2013-08-07 16:19:21 | ぼやき
 凄い映画を見た。「東京原発」。2002年の映画だが、原子力発電の問題点を丁寧に示しており、また、現実におきた福島の原発事故とその後の経過を見事に予見している。十年も前の映画だから多くの方々が既に見ておられるのだろうが、私は今頃やっとDVDで見た。役所こうじと言う俳優が石原ばりのワンマン知事で、局長連中を集めた会議でいきなり「東京に原発をつくる!」と宣言する。完全に喜劇調だが、局長連中は大体が腰が引けておろおろ。大体が反対らしいことを言う。しかし、知事に「莫大な金が国から下り、さらに様々な波及効果が生まれるので都の財政は一気に好転する」「長距離送電の必要がないからロス無く、非常に効率が良くなる」「地方に原発を作るから、広大な敷地を発電所が独占し、海を汚して漁業を衰退させるなど環境を破壊している」「東京が地方を犠牲にして自分だけ電気を浪費していて良いのか」「東京でなら自然を破壊せず、生産=消費の発電が出来る」等々いいことずくめ。私は、局長の誰かに「そんなら皇居に原発を作ったらいい」とつぶやかせてくれないかと思った。
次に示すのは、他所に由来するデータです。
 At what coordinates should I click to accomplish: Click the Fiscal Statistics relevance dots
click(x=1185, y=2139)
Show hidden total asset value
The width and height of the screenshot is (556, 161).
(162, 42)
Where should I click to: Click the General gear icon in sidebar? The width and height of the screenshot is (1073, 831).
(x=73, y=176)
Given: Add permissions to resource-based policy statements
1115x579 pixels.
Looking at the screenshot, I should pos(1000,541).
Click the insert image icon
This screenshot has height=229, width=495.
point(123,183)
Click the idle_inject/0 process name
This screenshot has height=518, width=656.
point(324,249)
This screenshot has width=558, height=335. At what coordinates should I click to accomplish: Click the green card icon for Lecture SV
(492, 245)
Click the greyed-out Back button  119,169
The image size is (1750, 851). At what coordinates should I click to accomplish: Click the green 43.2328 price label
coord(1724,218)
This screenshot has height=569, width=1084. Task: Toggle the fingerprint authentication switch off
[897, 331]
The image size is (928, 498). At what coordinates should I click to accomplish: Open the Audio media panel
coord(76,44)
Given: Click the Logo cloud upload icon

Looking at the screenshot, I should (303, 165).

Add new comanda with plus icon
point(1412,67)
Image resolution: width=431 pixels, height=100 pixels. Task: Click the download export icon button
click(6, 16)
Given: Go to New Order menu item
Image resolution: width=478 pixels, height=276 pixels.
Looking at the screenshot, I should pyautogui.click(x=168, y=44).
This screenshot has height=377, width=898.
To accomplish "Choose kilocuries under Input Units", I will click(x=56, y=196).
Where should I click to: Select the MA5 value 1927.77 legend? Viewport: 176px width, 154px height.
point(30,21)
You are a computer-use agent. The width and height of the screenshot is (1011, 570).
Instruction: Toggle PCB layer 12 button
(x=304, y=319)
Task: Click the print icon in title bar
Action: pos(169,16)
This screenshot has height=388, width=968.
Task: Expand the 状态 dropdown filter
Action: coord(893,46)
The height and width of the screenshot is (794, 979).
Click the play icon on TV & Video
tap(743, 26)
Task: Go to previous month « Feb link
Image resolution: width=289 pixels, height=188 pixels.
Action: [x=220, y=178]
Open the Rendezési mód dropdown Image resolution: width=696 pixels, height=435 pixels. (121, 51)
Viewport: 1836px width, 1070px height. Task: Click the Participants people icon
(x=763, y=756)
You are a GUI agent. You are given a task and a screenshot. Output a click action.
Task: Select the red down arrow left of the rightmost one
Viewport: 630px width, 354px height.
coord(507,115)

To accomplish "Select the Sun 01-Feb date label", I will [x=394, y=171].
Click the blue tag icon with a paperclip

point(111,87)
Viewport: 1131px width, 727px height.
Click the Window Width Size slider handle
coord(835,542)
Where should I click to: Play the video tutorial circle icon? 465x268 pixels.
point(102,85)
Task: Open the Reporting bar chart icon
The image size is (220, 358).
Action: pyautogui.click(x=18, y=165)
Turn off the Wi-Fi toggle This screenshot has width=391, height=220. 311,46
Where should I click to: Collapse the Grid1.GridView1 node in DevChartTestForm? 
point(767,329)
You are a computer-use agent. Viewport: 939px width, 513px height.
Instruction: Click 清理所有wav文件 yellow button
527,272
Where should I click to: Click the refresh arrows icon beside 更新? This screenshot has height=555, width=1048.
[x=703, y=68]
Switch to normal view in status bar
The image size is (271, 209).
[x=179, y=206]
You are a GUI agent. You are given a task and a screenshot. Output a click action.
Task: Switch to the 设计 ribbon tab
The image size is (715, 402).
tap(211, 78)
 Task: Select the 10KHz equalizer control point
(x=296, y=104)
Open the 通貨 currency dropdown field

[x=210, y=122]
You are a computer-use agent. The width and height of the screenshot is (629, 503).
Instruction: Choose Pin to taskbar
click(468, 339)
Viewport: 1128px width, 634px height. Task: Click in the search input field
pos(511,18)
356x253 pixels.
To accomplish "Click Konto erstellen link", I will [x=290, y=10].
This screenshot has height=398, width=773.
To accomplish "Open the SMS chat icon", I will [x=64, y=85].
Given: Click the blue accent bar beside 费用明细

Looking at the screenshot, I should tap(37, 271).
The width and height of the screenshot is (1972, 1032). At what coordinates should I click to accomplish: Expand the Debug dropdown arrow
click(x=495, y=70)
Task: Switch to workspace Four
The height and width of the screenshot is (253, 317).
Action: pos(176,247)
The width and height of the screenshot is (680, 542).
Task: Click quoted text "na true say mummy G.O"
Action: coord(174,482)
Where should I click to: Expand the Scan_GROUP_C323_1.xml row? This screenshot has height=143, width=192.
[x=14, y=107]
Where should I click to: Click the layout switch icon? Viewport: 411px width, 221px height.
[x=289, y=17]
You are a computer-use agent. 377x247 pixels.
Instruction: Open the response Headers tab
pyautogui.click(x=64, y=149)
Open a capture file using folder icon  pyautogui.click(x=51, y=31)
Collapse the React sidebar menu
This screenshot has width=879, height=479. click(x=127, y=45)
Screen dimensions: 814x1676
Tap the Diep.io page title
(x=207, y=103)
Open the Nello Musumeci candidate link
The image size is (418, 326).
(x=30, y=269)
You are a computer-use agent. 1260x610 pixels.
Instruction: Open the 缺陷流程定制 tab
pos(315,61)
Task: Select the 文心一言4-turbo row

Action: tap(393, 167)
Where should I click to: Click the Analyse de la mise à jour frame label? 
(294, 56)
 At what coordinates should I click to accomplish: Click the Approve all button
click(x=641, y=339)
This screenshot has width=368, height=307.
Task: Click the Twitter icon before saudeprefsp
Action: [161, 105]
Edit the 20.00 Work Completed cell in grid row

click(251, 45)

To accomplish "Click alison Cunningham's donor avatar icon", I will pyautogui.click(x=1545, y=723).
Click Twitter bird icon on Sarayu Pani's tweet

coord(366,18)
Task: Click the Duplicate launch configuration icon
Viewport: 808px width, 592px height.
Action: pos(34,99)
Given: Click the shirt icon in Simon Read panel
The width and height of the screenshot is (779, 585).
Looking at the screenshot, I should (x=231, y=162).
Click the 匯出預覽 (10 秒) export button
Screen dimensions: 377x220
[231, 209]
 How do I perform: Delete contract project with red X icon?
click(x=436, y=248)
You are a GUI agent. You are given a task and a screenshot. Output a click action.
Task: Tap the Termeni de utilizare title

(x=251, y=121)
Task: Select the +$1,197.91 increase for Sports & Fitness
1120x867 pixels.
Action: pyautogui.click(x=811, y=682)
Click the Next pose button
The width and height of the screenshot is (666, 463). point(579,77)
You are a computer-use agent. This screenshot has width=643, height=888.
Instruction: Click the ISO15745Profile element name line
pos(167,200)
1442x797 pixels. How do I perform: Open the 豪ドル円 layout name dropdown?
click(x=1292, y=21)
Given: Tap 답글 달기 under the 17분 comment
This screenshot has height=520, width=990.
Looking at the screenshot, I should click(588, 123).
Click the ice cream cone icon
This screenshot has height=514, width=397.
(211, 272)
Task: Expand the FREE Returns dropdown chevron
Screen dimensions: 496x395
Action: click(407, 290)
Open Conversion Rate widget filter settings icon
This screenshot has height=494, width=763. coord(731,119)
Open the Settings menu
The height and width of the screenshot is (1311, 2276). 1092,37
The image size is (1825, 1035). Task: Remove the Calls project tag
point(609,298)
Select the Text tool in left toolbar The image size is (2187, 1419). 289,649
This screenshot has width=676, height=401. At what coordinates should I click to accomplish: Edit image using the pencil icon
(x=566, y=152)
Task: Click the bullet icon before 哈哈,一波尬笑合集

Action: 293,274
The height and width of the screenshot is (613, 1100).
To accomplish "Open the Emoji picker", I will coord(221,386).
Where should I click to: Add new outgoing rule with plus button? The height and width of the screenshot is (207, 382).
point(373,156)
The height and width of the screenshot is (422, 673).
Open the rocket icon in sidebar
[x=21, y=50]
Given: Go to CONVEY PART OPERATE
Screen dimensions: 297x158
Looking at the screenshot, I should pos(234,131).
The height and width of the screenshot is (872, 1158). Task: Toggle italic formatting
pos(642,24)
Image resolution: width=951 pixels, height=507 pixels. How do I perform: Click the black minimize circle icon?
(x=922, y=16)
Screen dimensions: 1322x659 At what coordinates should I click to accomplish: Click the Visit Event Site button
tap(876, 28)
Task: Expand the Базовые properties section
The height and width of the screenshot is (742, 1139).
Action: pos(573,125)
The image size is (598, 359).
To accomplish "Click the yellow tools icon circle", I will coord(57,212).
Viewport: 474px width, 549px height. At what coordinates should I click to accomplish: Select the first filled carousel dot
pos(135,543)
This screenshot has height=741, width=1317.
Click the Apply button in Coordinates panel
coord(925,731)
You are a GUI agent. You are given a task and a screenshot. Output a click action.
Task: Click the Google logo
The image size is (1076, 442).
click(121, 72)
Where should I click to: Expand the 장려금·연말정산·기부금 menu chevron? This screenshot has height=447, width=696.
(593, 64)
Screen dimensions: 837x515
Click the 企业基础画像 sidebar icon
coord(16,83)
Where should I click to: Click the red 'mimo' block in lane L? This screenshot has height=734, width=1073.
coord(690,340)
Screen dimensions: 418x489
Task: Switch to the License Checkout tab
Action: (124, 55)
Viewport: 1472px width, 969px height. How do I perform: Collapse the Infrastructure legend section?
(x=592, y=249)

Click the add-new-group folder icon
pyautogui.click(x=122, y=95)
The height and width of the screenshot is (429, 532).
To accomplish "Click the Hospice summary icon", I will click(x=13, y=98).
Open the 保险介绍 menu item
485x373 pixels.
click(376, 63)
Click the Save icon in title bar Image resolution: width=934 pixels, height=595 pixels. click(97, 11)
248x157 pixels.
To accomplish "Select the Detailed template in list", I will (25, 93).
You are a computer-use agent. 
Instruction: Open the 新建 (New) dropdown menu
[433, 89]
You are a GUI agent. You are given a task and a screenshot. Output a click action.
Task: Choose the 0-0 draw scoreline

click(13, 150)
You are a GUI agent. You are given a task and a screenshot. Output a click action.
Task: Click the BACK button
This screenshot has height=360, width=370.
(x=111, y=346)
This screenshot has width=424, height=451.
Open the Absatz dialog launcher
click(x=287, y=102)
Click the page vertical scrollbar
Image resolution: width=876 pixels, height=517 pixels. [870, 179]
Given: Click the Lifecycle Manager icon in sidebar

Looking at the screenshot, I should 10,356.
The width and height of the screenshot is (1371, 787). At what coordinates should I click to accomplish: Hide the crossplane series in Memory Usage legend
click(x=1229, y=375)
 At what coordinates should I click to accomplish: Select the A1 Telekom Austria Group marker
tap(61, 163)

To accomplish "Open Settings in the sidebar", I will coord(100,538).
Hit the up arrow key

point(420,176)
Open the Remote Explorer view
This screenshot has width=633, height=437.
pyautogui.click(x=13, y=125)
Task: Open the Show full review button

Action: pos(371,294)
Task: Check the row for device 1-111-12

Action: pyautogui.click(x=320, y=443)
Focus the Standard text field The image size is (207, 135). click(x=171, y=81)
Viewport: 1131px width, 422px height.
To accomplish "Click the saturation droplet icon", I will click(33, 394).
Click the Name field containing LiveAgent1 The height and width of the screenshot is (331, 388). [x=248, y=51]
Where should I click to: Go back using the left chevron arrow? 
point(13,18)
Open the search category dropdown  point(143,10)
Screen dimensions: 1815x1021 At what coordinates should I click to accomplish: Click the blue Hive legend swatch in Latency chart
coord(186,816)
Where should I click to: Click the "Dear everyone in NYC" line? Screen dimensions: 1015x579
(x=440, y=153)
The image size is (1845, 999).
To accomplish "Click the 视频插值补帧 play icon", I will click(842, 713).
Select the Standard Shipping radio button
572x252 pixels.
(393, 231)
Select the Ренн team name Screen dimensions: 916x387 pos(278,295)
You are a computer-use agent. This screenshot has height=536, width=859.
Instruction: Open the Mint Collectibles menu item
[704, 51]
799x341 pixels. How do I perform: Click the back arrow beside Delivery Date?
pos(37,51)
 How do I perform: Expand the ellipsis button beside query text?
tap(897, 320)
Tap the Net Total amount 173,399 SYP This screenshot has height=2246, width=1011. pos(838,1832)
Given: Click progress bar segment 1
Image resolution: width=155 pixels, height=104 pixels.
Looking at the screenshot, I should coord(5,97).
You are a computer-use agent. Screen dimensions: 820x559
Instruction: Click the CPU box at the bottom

 学者の原発に関する解説も面白い。推進派ではなく、正確に情報を伝える人だった。話は、国と電力会社の情報隠しが都庁役人たちの会議と同時並行的にもう一つの筋として進行し、都内の一般道路を走るプルトニウム運搬トラックに反対派がしかけた爆破装置を阻止できるかどうか、という喜劇的スリラーになり、爆発物処理班は渋滞で間に合わず、NHKでの緊急放送も上層部が動かず不発、と危機管理能力ゼロが露呈される。終わりはどんでん返し。都知事の真意はどこにあるか?
 この映画は劇場ではあまり上映されなかったらしい。これから上映したらいい。